Luther's twofold answer to the questions of damnation reveals a high view of God's sovereignty and majesty. Moreover, the answer is in accordance with Luther's view that God's will is uniquely free and immutable. The answer also demands that the Christian simply trust in God. The Christian must believe all that is revealed in Scripture, not merely those things that are pleasant to the senses, and as such, we are compelled to accept the fact that God actively chooses to reject certain people. Nevertheless, if God has said in His Word that He is loving and gracious, and He has revealed himself to be such through His forbearance with the Israelites and the glorious plan of salvation through Jesus Christ, but what right can we judge the manner in which God oversees and sustains the world? For Luther, this is precisely the point at which the Christian must heed the words of God, spoken through the prophet Isaiah: "For my thoughts are not your thoughts, nor are your ways my ways, says the Lord. For as the heavens are higher than the earth, so are my ways higher than your ways and my thoughts than your thoughts" (Isa 55:8-9). Luther would likewise appeal to God's answer to Job in Job 38-41 and the words of Paul in Romans 9:20 as yet other examples of the futility of comprehending the incomprehensible and inscrutable will of God. Luther, therefore, answers the critics of predestination and defends God's decree to affect unbelief in people by appealing to this inscrutable wisdom and will of God, a will that cannot be understood by any attempt of human reason. Because God is God, He has the right to condemn man for sins that God works in Him.10 And so, it is by faith that the Christian simply trusts that God is righteous, loving and gracious in so working. Luther consoles the Christian by exhorting them to look only to the revealed will of God that promises salvation to all who receive Christ:

Thus, He does not will the death of a sinner-that is, in His Word; but He wills it by His inscrutable will. At present, however, we must keep in view His Word and leave alone His inscrutable will; for it is by His Word, and not by His inscrutable will, that we must be guided. [11]

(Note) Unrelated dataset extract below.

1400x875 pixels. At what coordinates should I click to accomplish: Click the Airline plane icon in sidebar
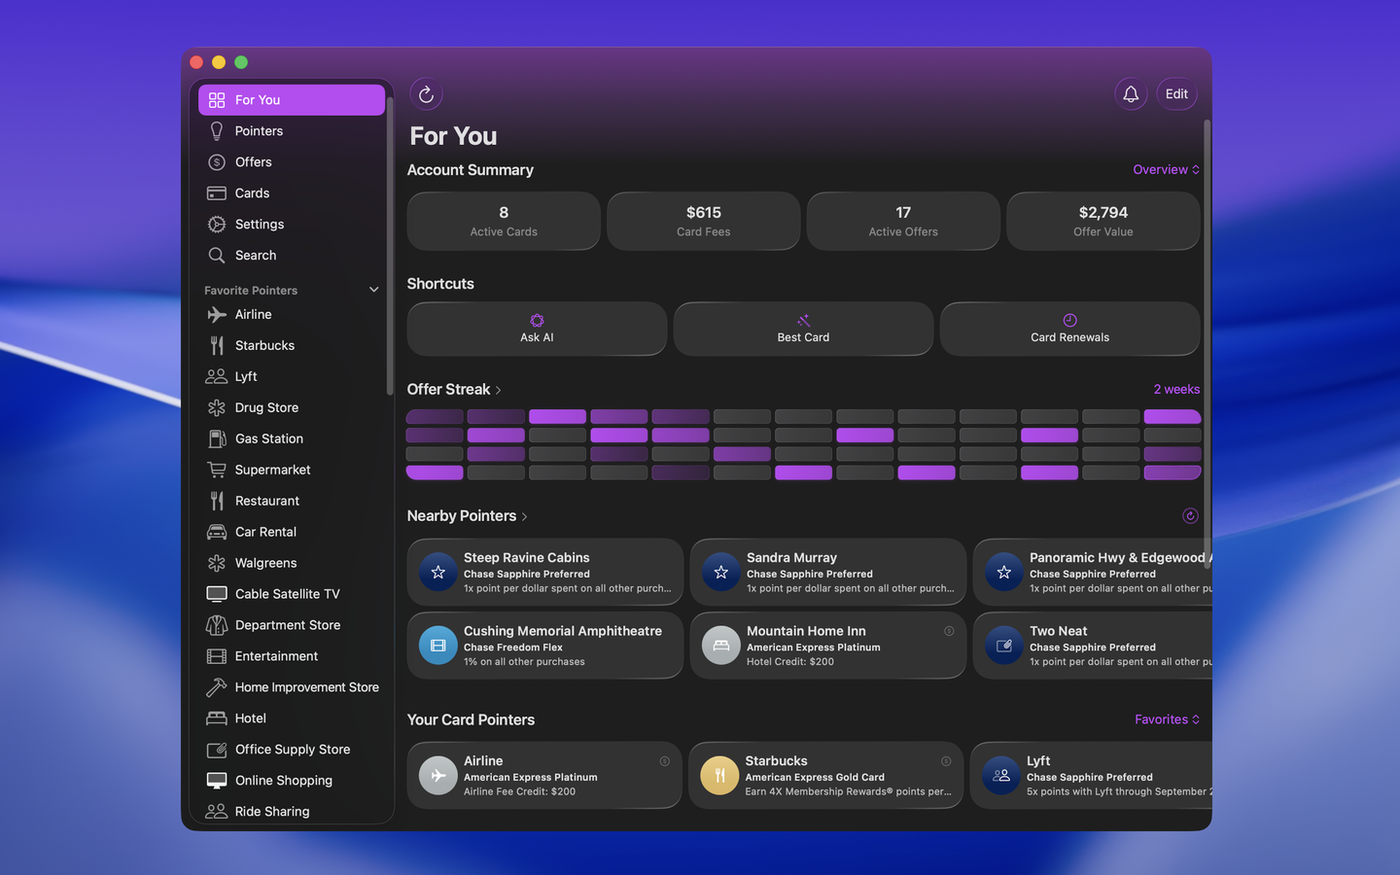click(217, 315)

Yet, for Luther, knowing that God does possess a hidden and inscrutable will of God provides valuable insights for the Christian. The inscrutable will of God tempers the revealed will of God. The doctrine of the free, immutable and inscrutable will of God, therefore, contributes three important foundations to the Christian Faith: (1) God is sovereign, all-powerful and therefore, even evil is under the sway of His goodness and as such, the Christian can be certain that the promises of God will be realized, (2) humanity is not free to earn or demand anything of God and so, God's gift of salvation can truly be called free and gracious and, (3) the Christian, in response to these truths, is properly humbled and learns, in reverent adoration, to fear God, who acts freely and immutability for His glory.

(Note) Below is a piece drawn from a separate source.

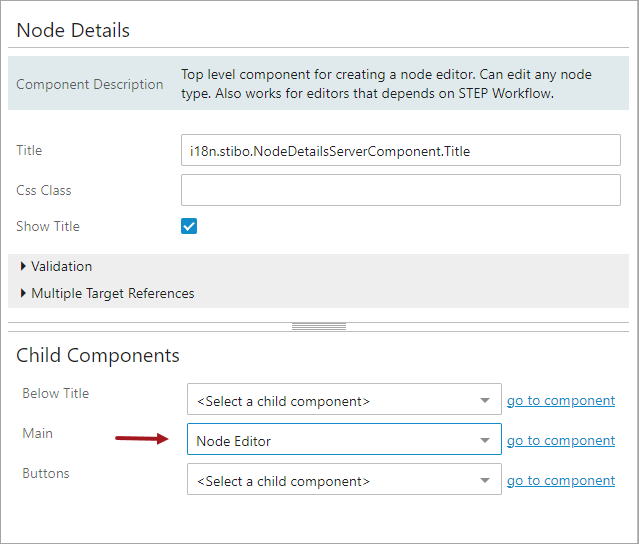Open the Below Title child component dropdown
Viewport: 639px width, 544px height.
pos(343,401)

The Characteristics of the Human Will

In consequence of his view of God's will, Luther's view of the human will is necessarily placed in total subjection to the Divine. It is in this respect that Luther stands in contrast to Erasmus. Luther's discussion of this topic is theocentric, beginning with a discussion of God and His attributes whereas Erasmus belies an anthropocentric view, beginning with human experience. For Luther, that God's will is immutable logically demands that man's will is mutable. For if God's will is not contingent but immutable and free, no other will can be also be immutable and free otherwise these wills could impede one another and consequently, these wills would no longer be immutable and free but rather, they would be subject to one another. As such, Luther rightly proclaims the inconsistency of the term free will. In Luther's writings, there are three primary considerations to consider in evaluating the characteristics of the human will: (1) the human will is mutable, (2) as a consequence of the Fall, the human will is enslaved to sin and, (3) the human will requires the grace of God, offered through the propitiatory sacrifice of Christ Jesus, to affect any positive change in a person's life.

The Mutable Human Will

In the Reformation debate concerning the nature of the human will, all sides assert the mutability of the human will. Unfortunately, Erasmus and Luther still managed to disagree on this point, primarily due to semantic misunderstandings and inconsistencies. As Marty McSorley notes in Luther: Right or Wrong?, Luther and Erasmus did not share a common definition of the term contingency. In rejecting contingent events, Luther is rejecting chance and the suggestion that God does not foresee all events infallibly. On this point, however, Erasmus agrees. Indeed, Erasmus freely accepts that nothing is possible except by the grace and will of God. In accepting contingent events then, Erasmus is only stating that a human being can and does make real choices. Furthermore, Erasmus is asserting that neither God's foreknowledge of our choices or that God provides the means by which we make our choices negates human freedom in making those choices. On this point, Luther agrees, though as stated previously he objects to the use of the term contingent because for him it implies chance and randomness outside of God's providence. In BOW, it is apparent that Luther accepts that a human being can choose between various alternatives:

If we do not want to drop this term altogether-which would really be the safest and most Christian thing to do-we may still in good faith teach people to use it to credit man with 'free will' in respect, not of what is above him, but of what is below him. That is to say, man should realise that in regard to his money and possessions he has a right to use them, to do or to leave undone, according to his own 'free will'-though that very 'free will' is overruled by the free-will of God alone, according to His own pleasure (107; cf. 150-155).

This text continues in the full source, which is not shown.